Segment Start: Given entries
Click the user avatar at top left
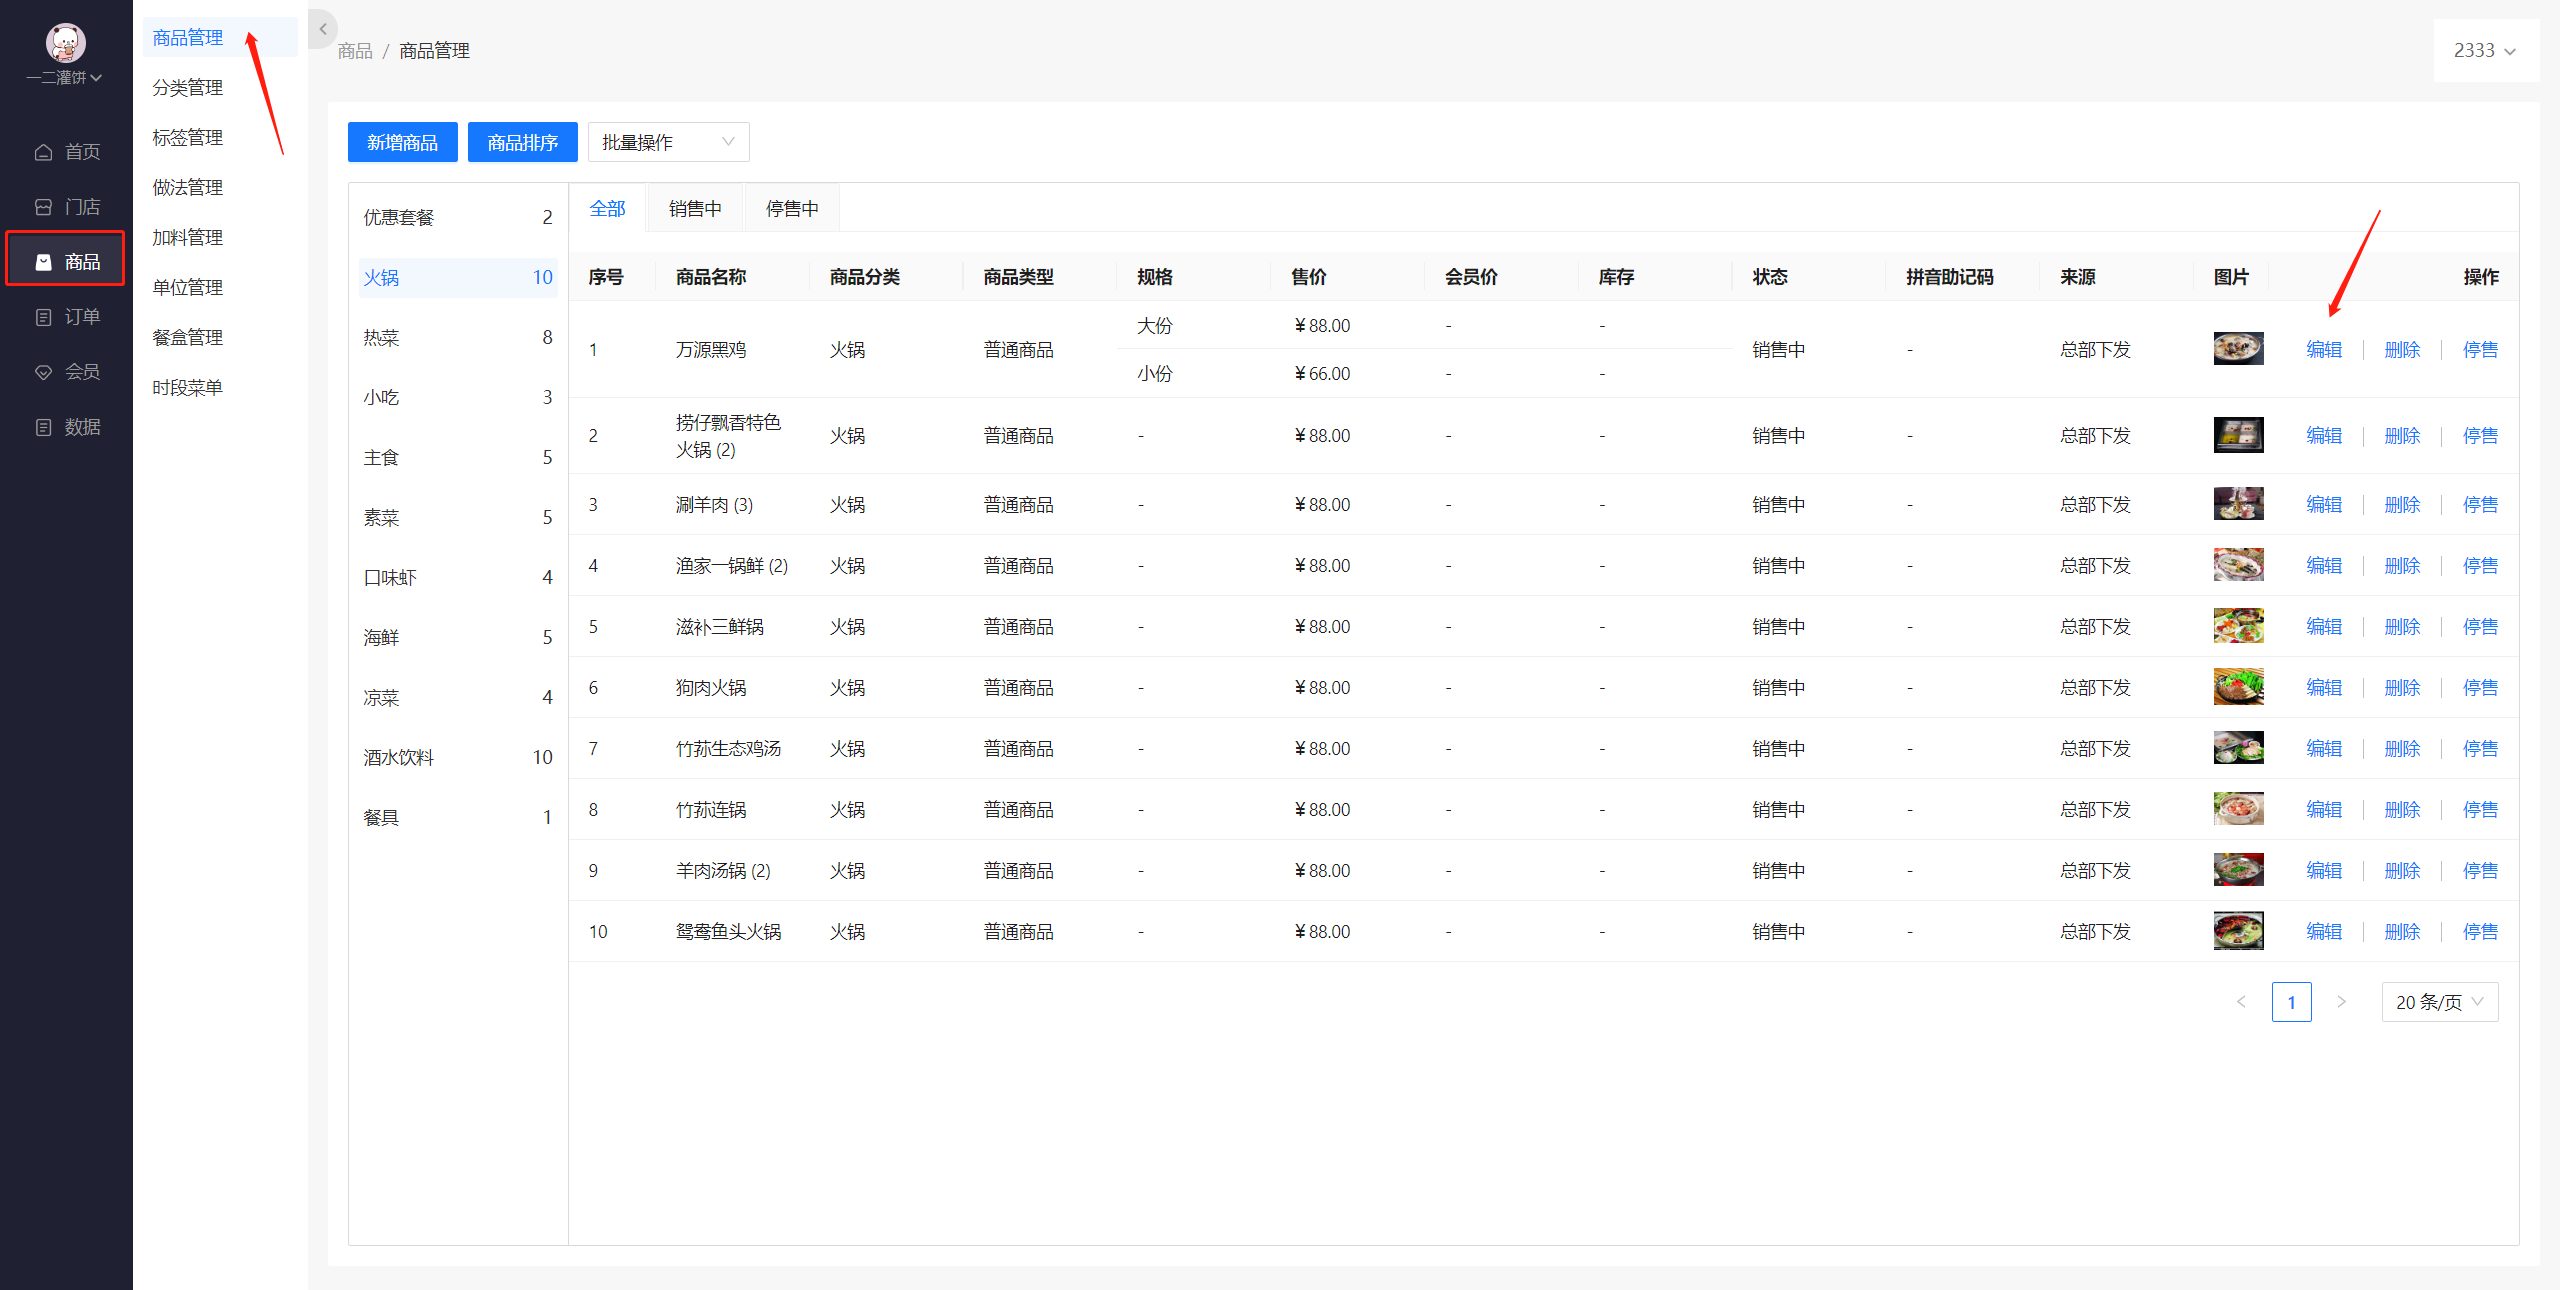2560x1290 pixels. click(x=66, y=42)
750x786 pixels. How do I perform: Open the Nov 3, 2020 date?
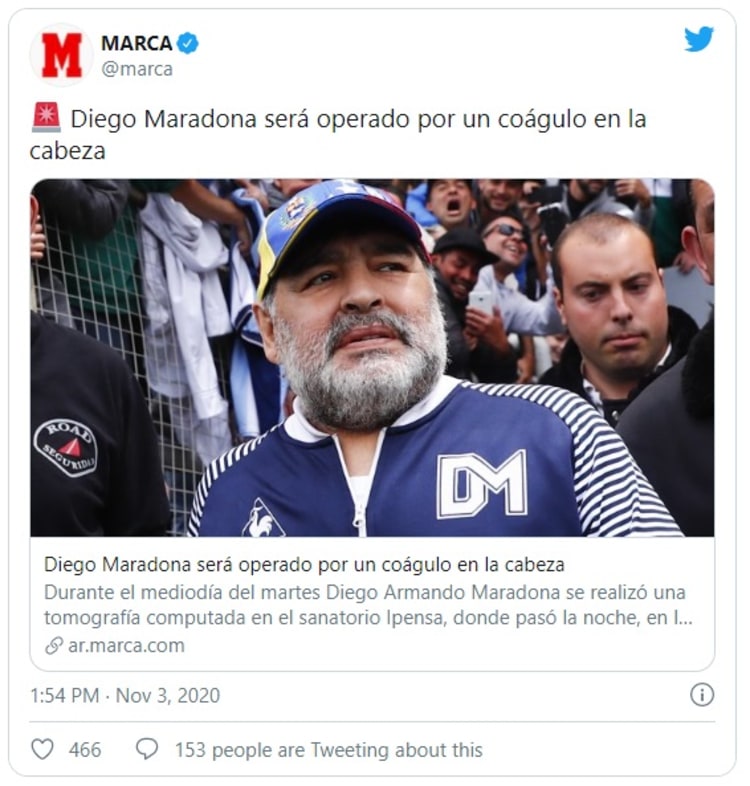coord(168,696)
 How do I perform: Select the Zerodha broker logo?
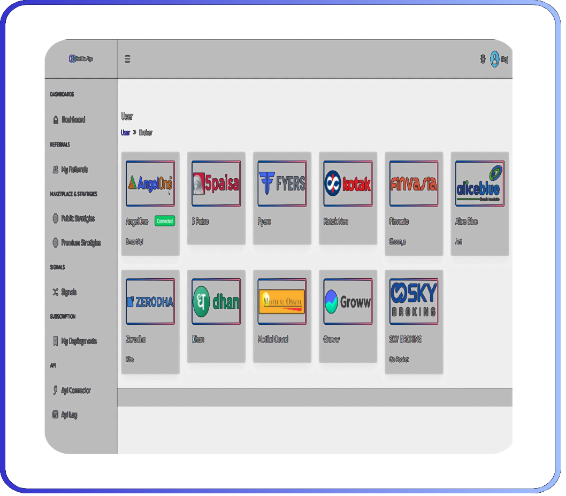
Segment End: Given entries
- [What you need to do]: Would you set down the entries exactly as given, minus their pictures?

- [Exercise output]:
Click the user avatar at top left
2560x1290 pixels. click(x=66, y=42)
750x786 pixels. How do I perform: Open the Nov 3, 2020 date?
coord(168,696)
 How do I perform: Select the Zerodha broker logo?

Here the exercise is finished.